For a traditionalist civilist, the contract is not the place for solidarity, but for freedom. Solidarity would be a sign of sentimentalism that would be ill-advised in contract law. As for solidarity, it would be ill-suited to the philosophy that accompanies contract law: market ideology and economic liberalism.
In truth, this opposition is a caricature. Contracts can be a fruitful meeting place for freedom and solidarity. This contractualization of solidarity is all the more necessary as it responds to the challenges and perverse effects of globalization. The contract is a very useful instrument of internormativity for building a new social bond, a new collective consciousness of solidarity.
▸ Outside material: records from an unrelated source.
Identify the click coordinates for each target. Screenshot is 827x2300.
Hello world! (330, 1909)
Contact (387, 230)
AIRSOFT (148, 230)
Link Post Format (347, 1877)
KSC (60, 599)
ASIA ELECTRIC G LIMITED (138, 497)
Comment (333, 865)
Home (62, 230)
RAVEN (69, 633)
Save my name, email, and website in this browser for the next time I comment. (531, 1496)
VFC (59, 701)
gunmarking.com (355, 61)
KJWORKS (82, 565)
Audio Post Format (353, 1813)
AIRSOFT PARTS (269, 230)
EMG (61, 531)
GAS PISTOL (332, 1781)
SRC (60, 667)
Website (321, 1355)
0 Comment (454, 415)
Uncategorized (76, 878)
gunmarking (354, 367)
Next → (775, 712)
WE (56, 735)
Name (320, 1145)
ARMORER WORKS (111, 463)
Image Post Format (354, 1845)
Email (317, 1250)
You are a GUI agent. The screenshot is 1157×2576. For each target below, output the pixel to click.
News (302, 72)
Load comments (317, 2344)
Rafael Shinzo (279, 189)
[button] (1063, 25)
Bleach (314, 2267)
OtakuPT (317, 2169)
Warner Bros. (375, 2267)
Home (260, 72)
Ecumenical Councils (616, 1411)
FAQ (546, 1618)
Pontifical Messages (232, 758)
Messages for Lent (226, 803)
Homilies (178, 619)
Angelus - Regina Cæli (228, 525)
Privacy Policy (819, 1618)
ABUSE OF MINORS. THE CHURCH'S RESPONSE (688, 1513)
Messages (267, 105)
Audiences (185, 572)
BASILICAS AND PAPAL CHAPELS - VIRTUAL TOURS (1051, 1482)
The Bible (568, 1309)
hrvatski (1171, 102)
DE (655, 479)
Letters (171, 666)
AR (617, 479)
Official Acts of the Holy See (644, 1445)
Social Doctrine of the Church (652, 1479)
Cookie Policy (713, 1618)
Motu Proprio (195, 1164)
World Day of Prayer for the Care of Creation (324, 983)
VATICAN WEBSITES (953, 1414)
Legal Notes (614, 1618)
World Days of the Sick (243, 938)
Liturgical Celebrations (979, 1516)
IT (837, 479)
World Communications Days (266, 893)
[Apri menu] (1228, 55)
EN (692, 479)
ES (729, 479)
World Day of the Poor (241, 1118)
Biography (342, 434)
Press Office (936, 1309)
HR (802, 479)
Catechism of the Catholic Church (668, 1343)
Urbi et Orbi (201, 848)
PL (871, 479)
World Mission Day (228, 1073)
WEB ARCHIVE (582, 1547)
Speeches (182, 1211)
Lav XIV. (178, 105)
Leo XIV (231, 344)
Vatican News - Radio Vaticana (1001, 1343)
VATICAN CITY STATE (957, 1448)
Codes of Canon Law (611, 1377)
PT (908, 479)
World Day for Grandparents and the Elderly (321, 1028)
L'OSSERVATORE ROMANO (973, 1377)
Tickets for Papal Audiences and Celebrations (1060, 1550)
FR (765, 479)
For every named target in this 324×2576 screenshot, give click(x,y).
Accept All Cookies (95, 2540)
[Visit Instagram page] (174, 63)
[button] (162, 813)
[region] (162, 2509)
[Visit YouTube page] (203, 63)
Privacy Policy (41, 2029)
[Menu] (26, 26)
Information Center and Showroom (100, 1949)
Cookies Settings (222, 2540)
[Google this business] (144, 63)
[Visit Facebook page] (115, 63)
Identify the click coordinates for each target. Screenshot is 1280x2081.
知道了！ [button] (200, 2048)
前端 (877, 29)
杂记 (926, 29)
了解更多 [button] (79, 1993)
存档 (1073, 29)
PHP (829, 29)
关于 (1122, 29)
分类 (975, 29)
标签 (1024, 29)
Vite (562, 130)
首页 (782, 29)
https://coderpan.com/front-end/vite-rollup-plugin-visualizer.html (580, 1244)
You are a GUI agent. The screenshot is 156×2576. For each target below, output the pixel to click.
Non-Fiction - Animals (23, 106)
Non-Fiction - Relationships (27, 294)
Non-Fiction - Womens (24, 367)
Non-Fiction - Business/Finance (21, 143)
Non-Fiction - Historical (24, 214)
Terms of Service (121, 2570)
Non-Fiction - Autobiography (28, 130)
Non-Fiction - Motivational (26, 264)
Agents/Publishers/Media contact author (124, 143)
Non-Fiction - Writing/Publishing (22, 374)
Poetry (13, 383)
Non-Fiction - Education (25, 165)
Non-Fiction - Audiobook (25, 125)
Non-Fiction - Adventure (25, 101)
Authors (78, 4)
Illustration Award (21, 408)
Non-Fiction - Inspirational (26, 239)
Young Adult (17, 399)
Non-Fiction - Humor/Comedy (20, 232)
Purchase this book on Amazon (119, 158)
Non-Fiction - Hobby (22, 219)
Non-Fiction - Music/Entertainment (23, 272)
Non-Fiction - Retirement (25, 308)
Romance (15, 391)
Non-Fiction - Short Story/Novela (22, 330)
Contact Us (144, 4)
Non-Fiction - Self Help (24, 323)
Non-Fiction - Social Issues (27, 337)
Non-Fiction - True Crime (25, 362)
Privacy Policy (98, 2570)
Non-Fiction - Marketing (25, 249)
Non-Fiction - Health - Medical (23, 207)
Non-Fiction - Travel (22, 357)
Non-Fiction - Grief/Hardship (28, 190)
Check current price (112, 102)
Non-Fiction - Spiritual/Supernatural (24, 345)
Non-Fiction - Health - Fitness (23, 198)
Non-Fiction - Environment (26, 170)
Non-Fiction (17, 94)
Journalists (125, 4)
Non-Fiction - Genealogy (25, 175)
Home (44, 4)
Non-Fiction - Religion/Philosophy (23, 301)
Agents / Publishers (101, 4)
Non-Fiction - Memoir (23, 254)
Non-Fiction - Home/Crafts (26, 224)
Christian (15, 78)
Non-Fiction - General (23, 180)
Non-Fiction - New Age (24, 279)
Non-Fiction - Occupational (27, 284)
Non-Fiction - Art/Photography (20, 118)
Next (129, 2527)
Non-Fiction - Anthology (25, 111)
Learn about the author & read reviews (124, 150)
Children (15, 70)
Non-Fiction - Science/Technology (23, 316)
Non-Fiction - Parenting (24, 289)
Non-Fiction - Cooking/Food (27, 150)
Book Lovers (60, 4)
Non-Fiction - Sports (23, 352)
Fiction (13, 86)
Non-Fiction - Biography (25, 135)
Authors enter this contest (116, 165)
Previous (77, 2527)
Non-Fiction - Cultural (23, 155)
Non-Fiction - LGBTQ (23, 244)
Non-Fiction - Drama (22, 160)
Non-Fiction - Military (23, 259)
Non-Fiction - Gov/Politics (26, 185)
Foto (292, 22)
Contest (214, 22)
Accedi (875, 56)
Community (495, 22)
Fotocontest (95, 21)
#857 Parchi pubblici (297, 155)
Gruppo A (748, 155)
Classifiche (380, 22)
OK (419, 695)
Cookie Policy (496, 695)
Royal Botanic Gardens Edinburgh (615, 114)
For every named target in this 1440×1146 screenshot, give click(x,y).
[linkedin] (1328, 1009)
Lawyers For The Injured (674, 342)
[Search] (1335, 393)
The link between contract and solidarity is no longer conflictual, but consensual. One is achieved through the other, and vice versa, in the form of a dialectic. If the obligations and duties of solidarity increasingly irradiate contractual ties, it is also the contract in turn that becomes a driving force for solidarity. To illustrate this point, the author has chosen to approach the question from two complementary angles: solidarity is born and flourishes within the contract; solidarity is born and flourishes through the contract.